A Vindication of The Rights of Woman - Themes

Themes

Wollstonecraft did not employ the formal argumentation or logical prose style common to 18th-century philosophical writing when composing her own works. The Rights of Woman is a long essay that introduces all of its major topics in the opening chapters and then repeatedly returns to them, each time from a different point of view. It also adopts a hybrid tone that combines rational argument with the fervent rhetoric of sensibility.
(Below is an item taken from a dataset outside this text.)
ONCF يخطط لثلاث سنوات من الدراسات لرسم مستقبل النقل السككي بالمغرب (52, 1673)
In the 18th century, sensibility was a physical phenomenon that came to be attached to a specific set of moral beliefs. Physicians and anatomists believed that the more sensitive people's nerves, the more emotionally affected they would be by their surroundings. Since women were thought to have keener nerves than men, it was also believed that women were more emotional than men. The emotional excess associated with sensibility also theoretically produced an ethic of compassion: those with sensibility could easily sympathize with people in pain. Thus historians have credited the discourse of sensibility and those who promoted it with the increased humanitarian efforts, such as the movement to abolish the slave trade. But sensibility also paralyzed those who had too much of it; as scholar G. J. Barker-Benfield explains, "an innate refinement of nerves was also identifiable with greater suffering, with weakness, and a susceptibility to disorder".

By the time Wollstonecraft was writing the Rights of Woman, sensibility had already been under sustained attack for a number of years. Sensibility, which had initially promised to draw individuals together through sympathy, was now viewed as "profoundly separatist"; novels, plays, and poems that employed the language of sensibility asserted individual rights, sexual freedom, and unconventional familial relationships based only upon feeling. Furthermore, as Janet Todd, another scholar of sensibility, argues, "to many in Britain the cult of sensibility seemed to have feminized the nation, given women undue prominence, and emasculated men."